Source data
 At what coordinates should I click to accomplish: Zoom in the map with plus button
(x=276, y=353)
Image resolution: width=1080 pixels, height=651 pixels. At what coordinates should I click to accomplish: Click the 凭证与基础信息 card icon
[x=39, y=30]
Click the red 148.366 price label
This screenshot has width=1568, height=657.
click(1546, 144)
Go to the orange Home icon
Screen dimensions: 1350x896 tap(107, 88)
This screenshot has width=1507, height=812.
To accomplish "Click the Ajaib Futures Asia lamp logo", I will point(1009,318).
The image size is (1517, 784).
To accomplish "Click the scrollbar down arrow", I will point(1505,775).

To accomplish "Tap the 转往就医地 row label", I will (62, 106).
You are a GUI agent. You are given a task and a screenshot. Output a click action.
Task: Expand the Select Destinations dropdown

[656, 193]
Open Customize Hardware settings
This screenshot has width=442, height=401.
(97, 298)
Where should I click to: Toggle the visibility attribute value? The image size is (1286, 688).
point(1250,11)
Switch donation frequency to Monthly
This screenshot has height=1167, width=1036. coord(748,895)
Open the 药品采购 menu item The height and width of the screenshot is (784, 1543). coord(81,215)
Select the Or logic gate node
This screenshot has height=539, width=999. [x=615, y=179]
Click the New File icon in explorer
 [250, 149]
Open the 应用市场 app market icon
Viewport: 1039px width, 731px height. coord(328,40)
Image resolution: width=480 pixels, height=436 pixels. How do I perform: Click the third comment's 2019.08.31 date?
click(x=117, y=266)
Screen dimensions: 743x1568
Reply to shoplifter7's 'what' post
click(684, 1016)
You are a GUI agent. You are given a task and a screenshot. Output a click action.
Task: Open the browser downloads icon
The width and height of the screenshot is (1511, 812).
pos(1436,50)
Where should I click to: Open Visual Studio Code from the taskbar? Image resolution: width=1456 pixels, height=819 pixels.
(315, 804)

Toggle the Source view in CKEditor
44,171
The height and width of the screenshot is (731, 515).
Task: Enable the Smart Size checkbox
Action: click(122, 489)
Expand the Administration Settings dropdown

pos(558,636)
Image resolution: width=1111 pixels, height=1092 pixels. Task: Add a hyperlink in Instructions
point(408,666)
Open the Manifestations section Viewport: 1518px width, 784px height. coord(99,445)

■ **Brief**:
Convert every line of the items above into a JSON list of strings, with one string per line and blank lines omitted.

■ **Finished task**:
[
  " At what coordinates should I click to accomplish: Zoom in the map with plus button",
  "(x=276, y=353)",
  "Image resolution: width=1080 pixels, height=651 pixels. At what coordinates should I click to accomplish: Click the 凭证与基础信息 card icon",
  "[x=39, y=30]",
  "Click the red 148.366 price label",
  "This screenshot has width=1568, height=657.",
  "click(1546, 144)",
  "Go to the orange Home icon",
  "Screen dimensions: 1350x896 tap(107, 88)",
  "This screenshot has width=1507, height=812.",
  "To accomplish \"Click the Ajaib Futures Asia lamp logo\", I will point(1009,318).",
  "The image size is (1517, 784).",
  "To accomplish \"Click the scrollbar down arrow\", I will point(1505,775).",
  "To accomplish \"Tap the 转往就医地 row label\", I will (62, 106).",
  "You are a GUI agent. You are given a task and a screenshot. Output a click action.",
  "Task: Expand the Select Destinations dropdown",
  "[656, 193]",
  "Open Customize Hardware settings",
  "This screenshot has width=442, height=401.",
  "(97, 298)",
  "Where should I click to: Toggle the visibility attribute value? The image size is (1286, 688).",
  "point(1250,11)",
  "Switch donation frequency to Monthly",
  "This screenshot has height=1167, width=1036. coord(748,895)",
  "Open the 药品采购 menu item The height and width of the screenshot is (784, 1543). coord(81,215)",
  "Select the Or logic gate node",
  "This screenshot has height=539, width=999. [x=615, y=179]",
  "Click the New File icon in explorer",
  " [250, 149]",
  "Open the 应用市场 app market icon",
  "Viewport: 1039px width, 731px height. coord(328,40)",
  "Image resolution: width=480 pixels, height=436 pixels. How do I perform: Click the third comment's 2019.08.31 date?",
  "click(x=117, y=266)",
  "Screen dimensions: 743x1568",
  "Reply to shoplifter7's 'what' post",
  "click(684, 1016)",
  "You are a GUI agent. You are given a task and a screenshot. Output a click action.",
  "Task: Open the browser downloads icon",
  "The width and height of the screenshot is (1511, 812).",
  "pos(1436,50)",
  "Where should I click to: Open Visual Studio Code from the taskbar? Image resolution: width=1456 pixels, height=819 pixels.",
  "(315, 804)",
  "Toggle the Source view in CKEditor",
  "44,171",
  "The height and width of the screenshot is (731, 515).",
  "Task: Enable the Smart Size checkbox",
  "Action: click(122, 489)",
  "Expand the Administration Settings dropdown",
  "pos(558,636)",
  "Image resolution: width=1111 pixels, height=1092 pixels. Task: Add a hyperlink in Instructions",
  "point(408,666)",
  "Open the Manifestations section Viewport: 1518px width, 784px height. coord(99,445)"
]